A colleague told me about Ollama, which allows you to get LLMs working on a local machine. I was so excited about this that I downloaded the orca-mini model. Due to terrible hotel wifi I used my mobile internet and blew out the limit on that. Oops.
Anyway, it is very easy to get Ollama working. Just download and install the software, then run ollama run llama2
. It has a simple REST interface:
curl -X POST http://localhost:11434/api/generate -d '{
"model": "orca-mini",
"prompt":"tell me a joke"
}'
It was easy enough to get this working with LangChain4J, although the APIs were not quite the same as for the OpenAPI models.
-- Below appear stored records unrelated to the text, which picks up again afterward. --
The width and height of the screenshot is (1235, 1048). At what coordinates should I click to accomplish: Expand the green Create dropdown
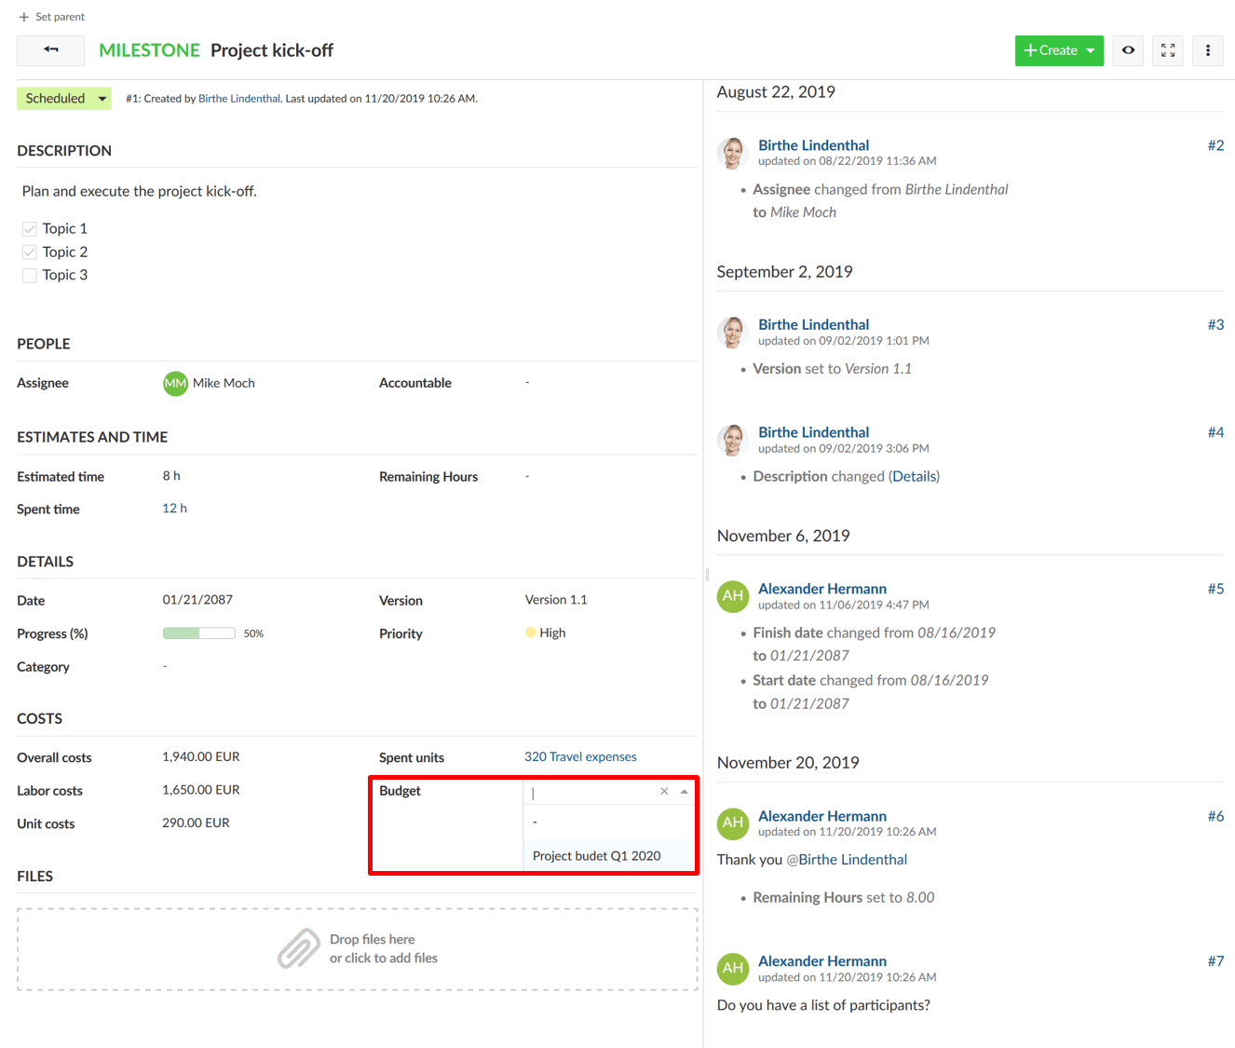1090,50
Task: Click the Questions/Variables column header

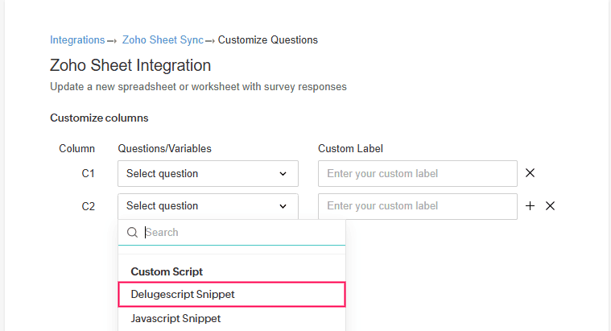Action: (164, 148)
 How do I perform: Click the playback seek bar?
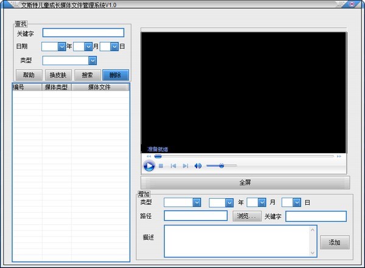pyautogui.click(x=243, y=156)
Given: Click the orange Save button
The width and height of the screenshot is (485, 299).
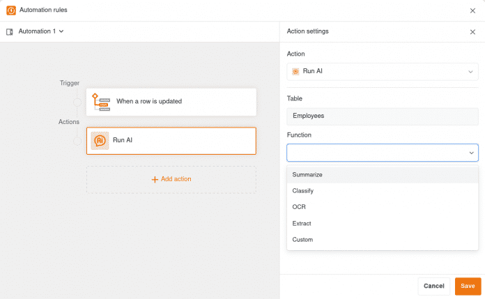Looking at the screenshot, I should click(468, 286).
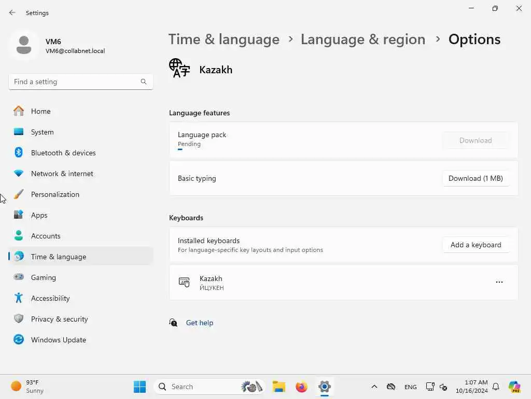Go to Personalization settings
The height and width of the screenshot is (399, 531).
(x=55, y=194)
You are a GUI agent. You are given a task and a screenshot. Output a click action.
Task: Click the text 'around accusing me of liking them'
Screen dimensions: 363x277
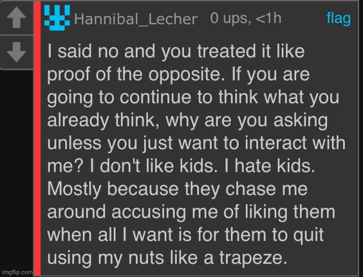tap(191, 212)
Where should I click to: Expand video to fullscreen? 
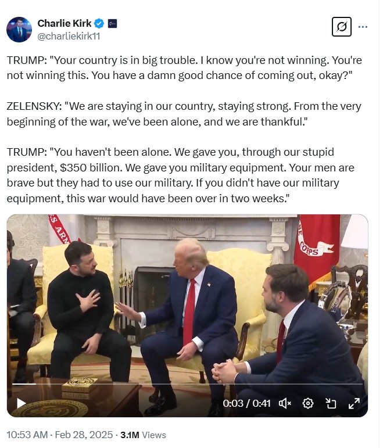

import dev.langchain4j.data.message.AiMessage;
import dev.langchain4j.model.chat.ChatLanguageModel;
import dev.langchain4j.model.ollama.OllamaChatModel;
import dev.langchain4j.model.output.Response;
public class App
{
public static void main( String[] args )
{
String modelName = "orca-mini";
String localUrl = "http://localhost:11434/";
ChatLanguageModel model =
OllamaChatModel.builder().baseUrl(localUrl).modelName(modelName).build();
String answer = model.generate("tell me a joke about space");
System.out.println("Reply\n" + answer);
}
While these local models are less powerful than OpenAPI they seem fairly decent on a first examination. They also a much cheaper way to work with an LLM and I am going to use this to set up a simple RAG (retrieval augmented generation) example in LangChain4J.